Upon the dissolution of a marriage, Texas courts will divide the spouses’ property so that each spouse retains all of his or her separate property and so that the couple’s community property is split in a “just and right” manner. Generally, the starting point for the just and right division is a fifty-fifty division between the spouses, but this will often be adjusted according to the unique circumstances of the case. While the details of each case will determine the just and right division, courts may consider a variety of factors including who made a majority of mortgage payments, who was the predominant caregiver for the children, and who has the greater income-earning potential moving forward.

But what happens in cases where property or assets are a mix of both community property and separate property? For example, when community property is deposited into a bank account that also holds a spouse’s separate property or vice versa. Courts refer to these funds as commingled property, and the issue presents itself fairly frequently. 

Courts begin with the presumption that all property owned by the spouses is the marital estate’s community property. To overcome this presumption, a spouse must show by clear and convincing evidence that an asset is his or her separate property. When it comes to commingled property, a spouse can overcome the community property presumption with the tracing doctrine. 

Tracing refers to the method by which a spouse’s separate property interest in a presumed-community property account or asset is traced back to an earlier separate property deposit or asset. Say for example, a couple jointly owns a bank account with a $100,000 balance, into which both spouses deposit their income. However, 6 months ago, the wife deposited her separate property inheritance ($14,000) into the account. If she can adequately trace that inheritance (with account statements and transfer receipts), then she may have a $14,000 separate property claim in addition to her just and right percentage of the account’s remaining community property. Clear and convincing evidence of an asset’s separate property character can come in many forms, even handwritten notes or statements made at the time of transfer. 
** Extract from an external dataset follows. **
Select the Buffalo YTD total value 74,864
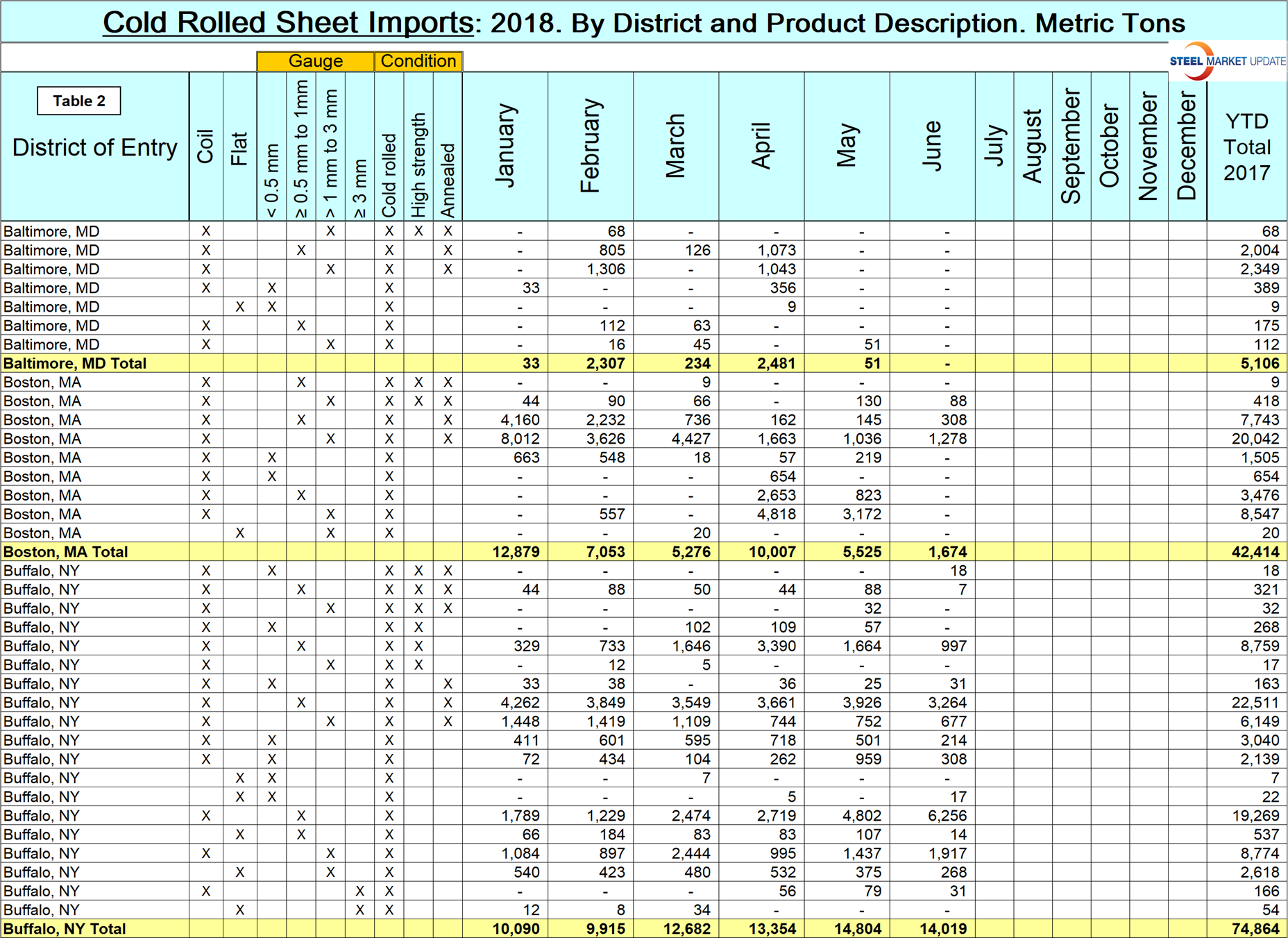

Of course, tracing is only the first step in arriving at a spouse’s final separate property interest claim. How a spouse’s separate property was used by the community estate and viewed by the spouses can also play an important role. For instance, if the separate property owning spouse intended for half of the property to be a gift to the other spouse, often seen in the case where one spouse owned the marital residence prior to the marriage, then it may lose all or part of its separate property characterization. There are also complexities that arise with any increases in value of the separate property. Passive appreciation will generally be separate property as well, but any income from the separate property during the marriage, such as interests and dividends or income from a rental property, will be community property. These are just a few examples of the intricacies of comingling and tracing, and an experienced lawyer can help you work through the separate property claims you can be making in your divorce.